Cortical Perfusion Measurement by Indocyanine-Green Videoangiography in Patients Undergoing Hemicraniectomy for Malignant Stroke
Background and Purpose— Assessment of cerebral perfusion during neurosurgical procedures would be beneficial to identify areas at risk and to guide placement of monitoring probes. Therefore, we have adapted near-infrared indocyanine-green (ICG) videoangiography to assess cortical perfusion intraoperatively.
Methods— ICG videoangiography was performed intraoperatively in 6 patients after decompressive hemicraniectomy for middle cerebral artery stroke. Flow maps of cortical perfusion were generated with IC-CALC 1.1 software by calculating the ratio of difference in fluorescence intensity and rise time.
Results— Excellent visualization of cerebral arteries, cortical perfusion and collateral circulation via leptomeningeal anastomoses could be demonstrated in all cases.
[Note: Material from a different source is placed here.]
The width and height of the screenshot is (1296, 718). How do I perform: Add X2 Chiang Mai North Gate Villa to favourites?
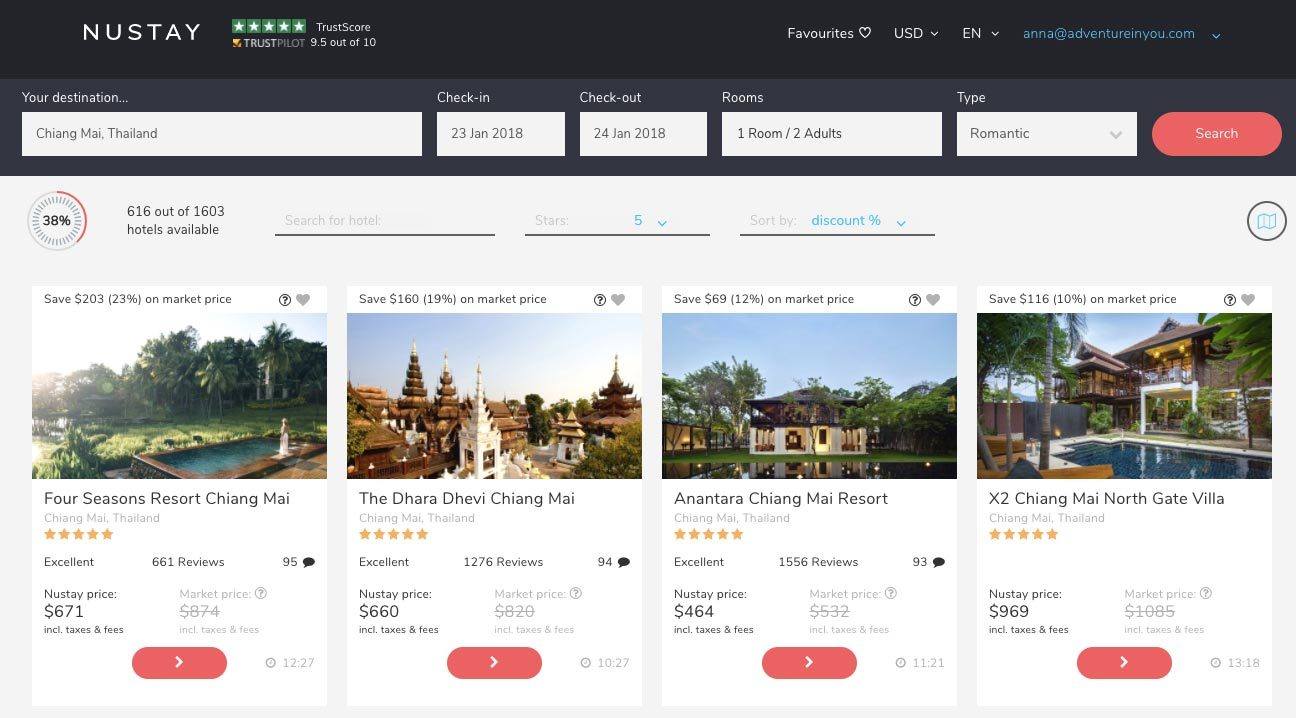pyautogui.click(x=1248, y=299)
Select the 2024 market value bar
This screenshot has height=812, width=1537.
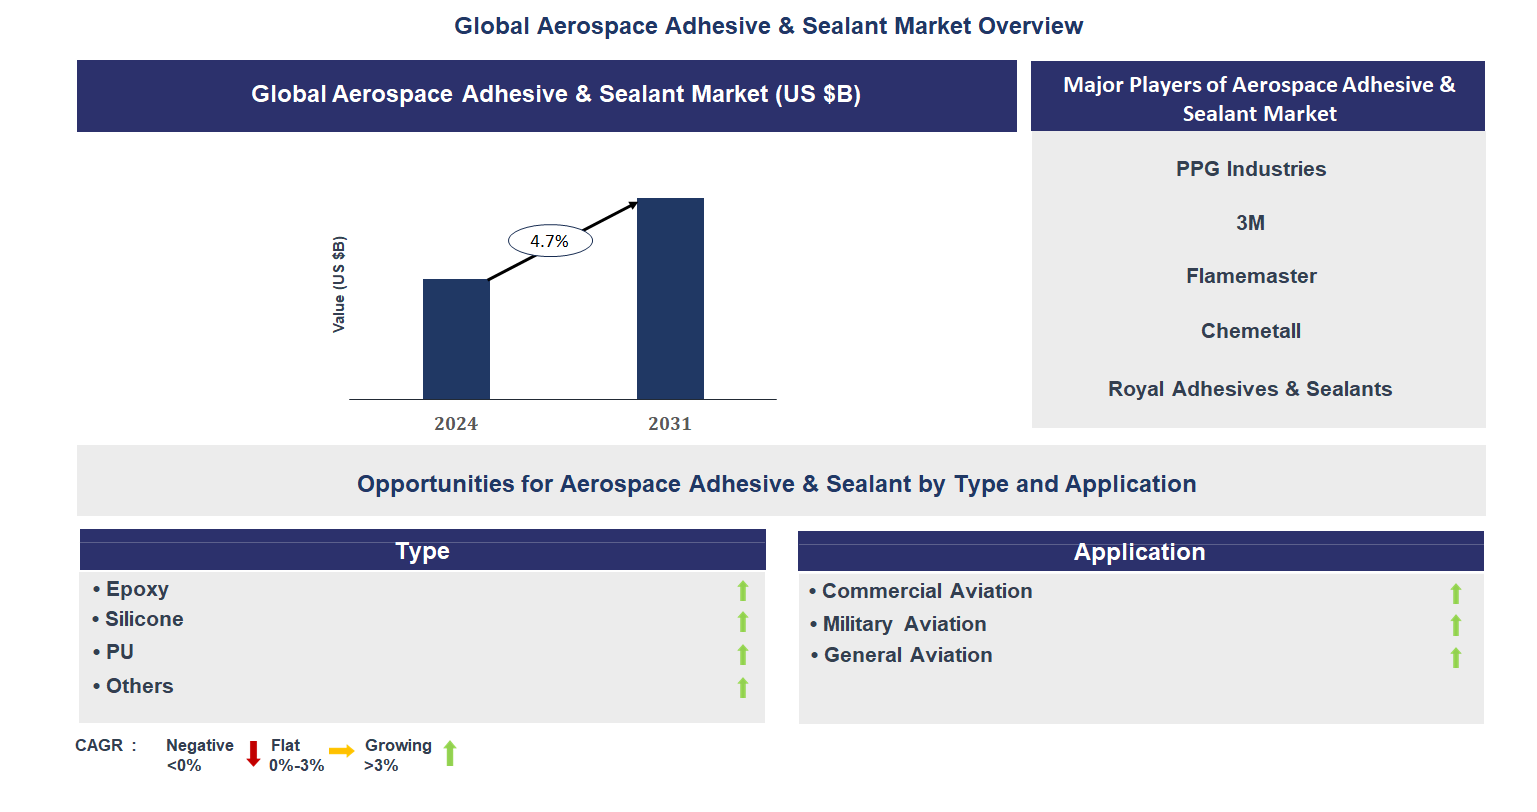(x=457, y=338)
Flow maps revealed high spatial resolution and showed heterogeneous maple-leaf-shaped hypoperfusion. 26.5±13.7% and 29.0±9.1% of the exposed cortical surface (141±18 cm2) demonstrated core and penumbral flow, respectively.
Conclusions— ICG videoangiography appears to be a valuable tool to precisely detect relative cortical tissue perfusion. Thus, it may provide useful research data on the pathophysiology of human stroke, help surgeons to maintain adequate brain perfusion intraoperatively, and simplify adequate placement of tissue probes to monitor critically hypoperfused brain tissue.
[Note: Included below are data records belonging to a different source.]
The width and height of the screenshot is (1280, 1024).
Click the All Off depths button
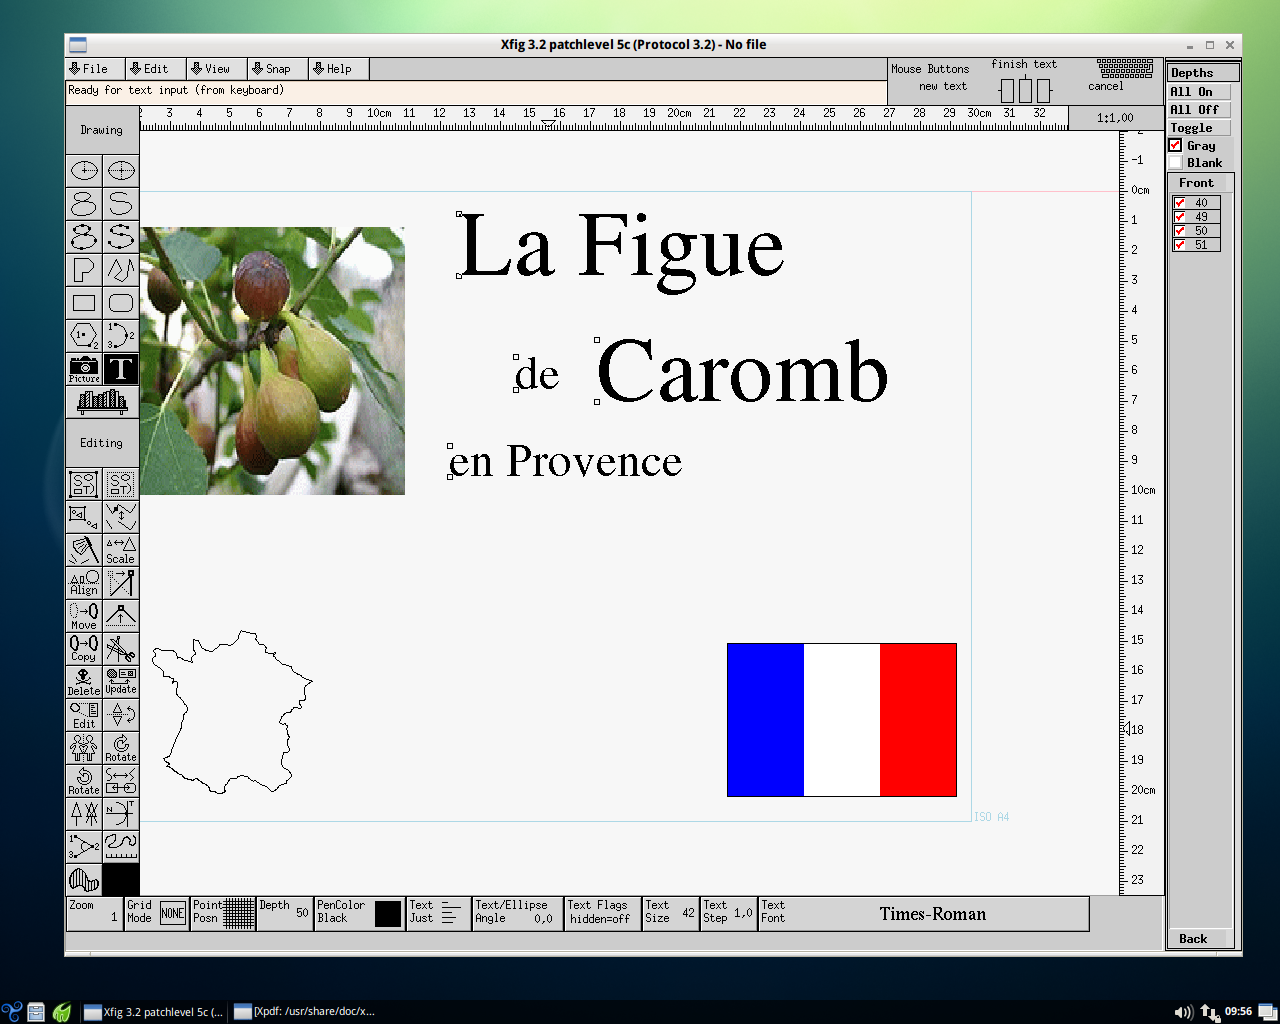(x=1197, y=109)
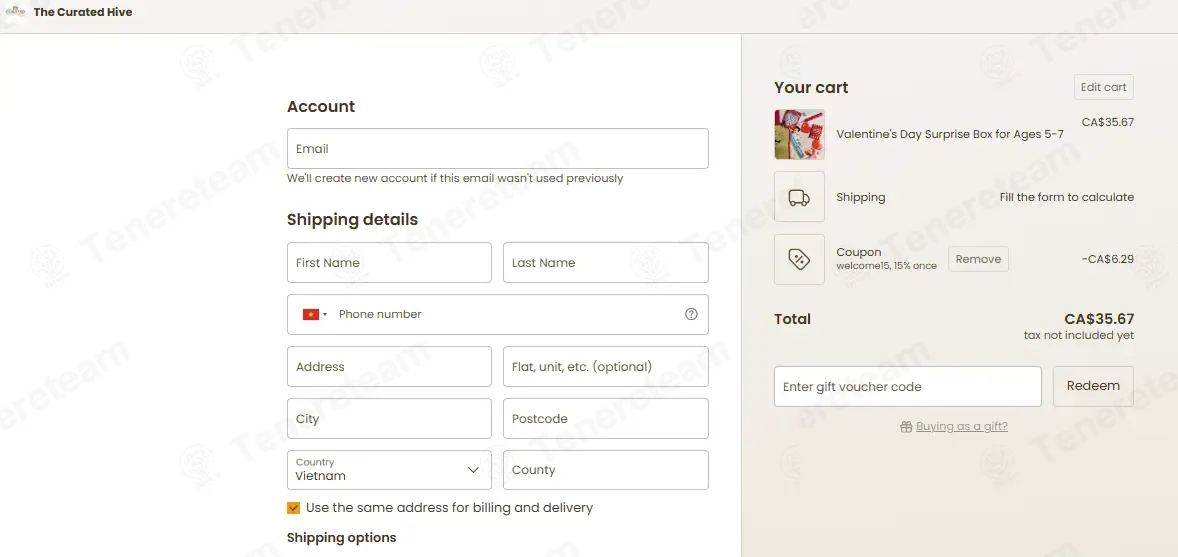The height and width of the screenshot is (557, 1178).
Task: Open Valentine's Day Surprise Box thumbnail
Action: pyautogui.click(x=799, y=135)
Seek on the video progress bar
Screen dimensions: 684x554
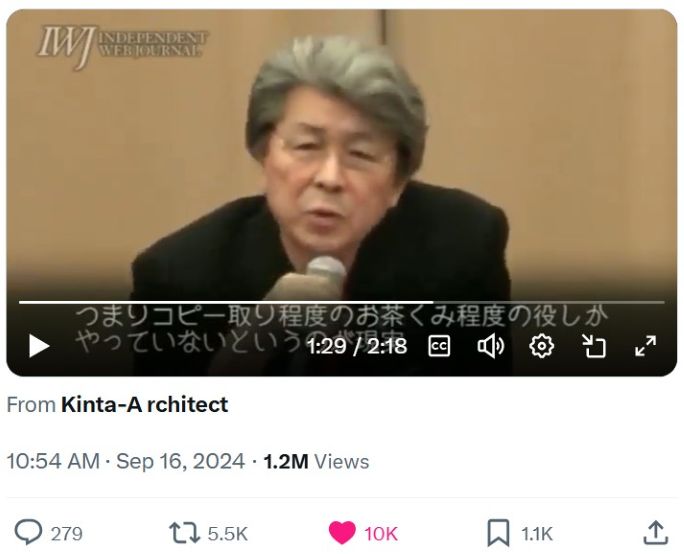(x=342, y=302)
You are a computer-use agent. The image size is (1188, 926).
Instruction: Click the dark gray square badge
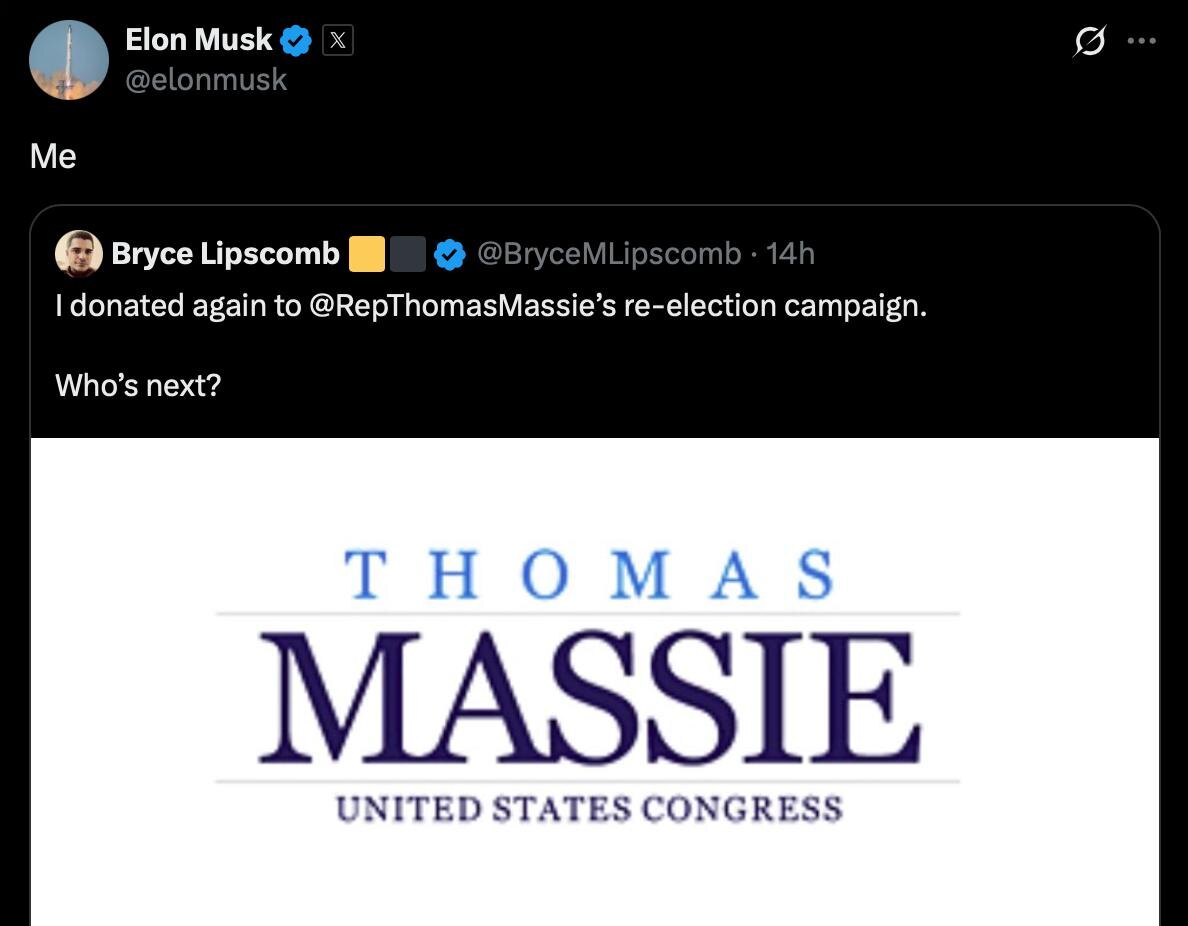point(408,254)
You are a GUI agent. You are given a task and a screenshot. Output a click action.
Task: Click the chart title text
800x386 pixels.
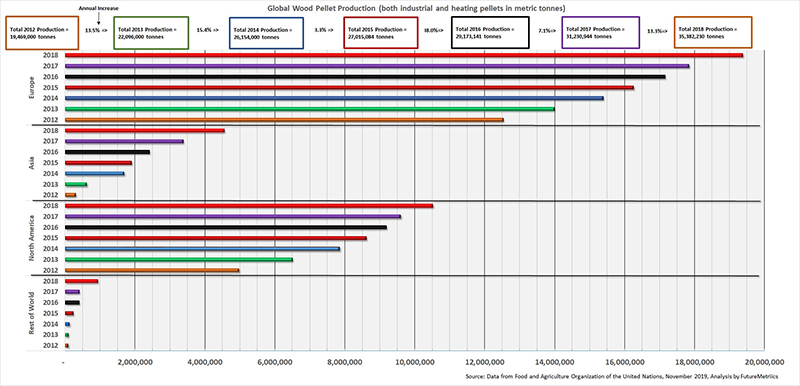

Data on the spatial distribution and the pathophysiology of cerebral perfusion in human stroke is scarce. Advanced monitoring strategies using locally implanted probes are used to further characterize the hypoperfused tissue in patients with malignant stroke. The critically hypoperfused tissue, ie, the penumbra, has been suggested as a potential probe target to maximize the clinical benefit of monitoring.1,2 Currently, however, no method is available for intraoperative determination of the cerebral areas at highest risk.
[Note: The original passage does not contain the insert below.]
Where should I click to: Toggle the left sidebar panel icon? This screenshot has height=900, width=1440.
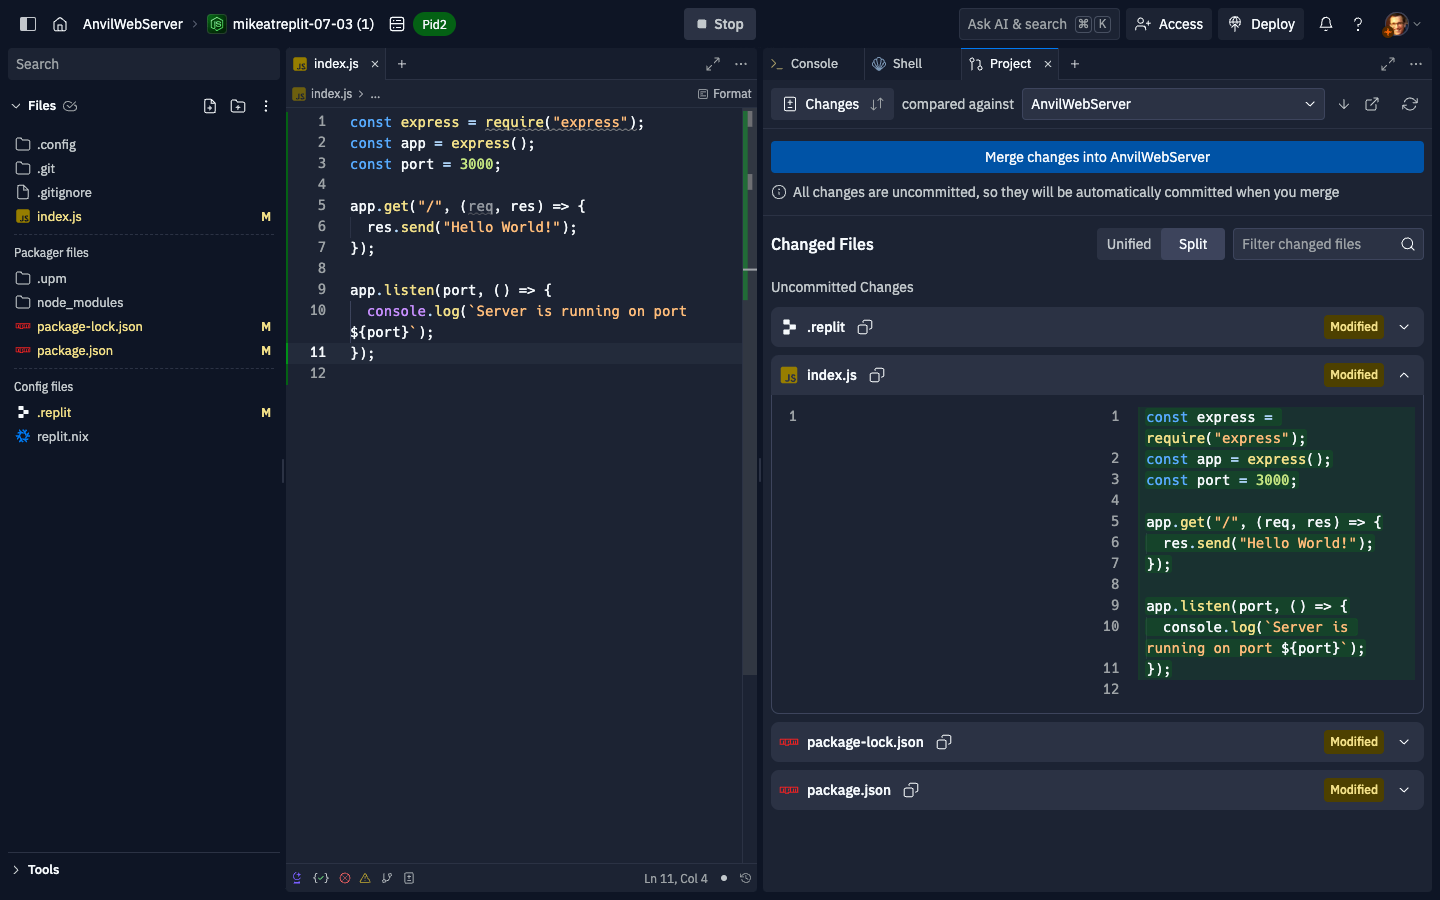[x=28, y=24]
Fluorescence angiography has been applied to assess capillary blood flow in various experimental set-ups.3 During neurosurgical procedures commercially available indocyanine-green (ICG) videoangiography has been used.4,5 The following study was performed to adapt high resolution capillary blood flow measurements by ICG videoangiography to patients with malignant middle cerebral artery (MCA) infarction undergoing decompressive hemicraniectomy.
Materials and Methods
Intraoperative ICG videoangiography was performed in 6 patients after decompressive craniectomy for malignant MCA infarction as described previously.5 In brief, the surgical field was illuminated using a commercially available laser-fluorescence imaging device (IC-View; Pulsion Medical Systems). The fluorescence signal after intravenous bolus injection of ICG (0.3 mg/kg body weight; ICG-Pulsion; Pulsion Medical Systems) was recorded (25 images/second) with a digital camcorder. Pictures were generated with Windows Movie Maker 5.1 and Adobe Photoshop 5.0. Using IC-CALC 1.1 Software (Pulsion Medical Systems) a cerebral blood flow index (BFI) was calculated according to Kuebler et al.6 The BFI was defined as ratio of difference in fluorescence intensity and rise time, which is the time interval between 20% and 80% of maximum fluorescence intensity. For standardization purposes and to allow interindividual comparisons, the BFI was expressed in relation to an area of suspected undisturbed perfusion. Flow maps were then generated by calculating the BFI in 1 mm2 squares, and flow areas of ischemic core (<20%), penumbra (20% to 40%) and oligemia (40% to 80%) were determined by volumetric analysis.7
Postoperative computed tomography (CT) was used to volumetrically determine the volume of infarction, the degree of hemispheric swelling8 and the craniectomy size. Outcome was evaluated after 6 months using modified Rankin Scale and National Institutes of Health Stroke Scale (NIHSS). Statistical analysis for correlations between infarct size and hypoperfused tissue was performed using Pearson χ2 test. Significance was defined as P<0.05.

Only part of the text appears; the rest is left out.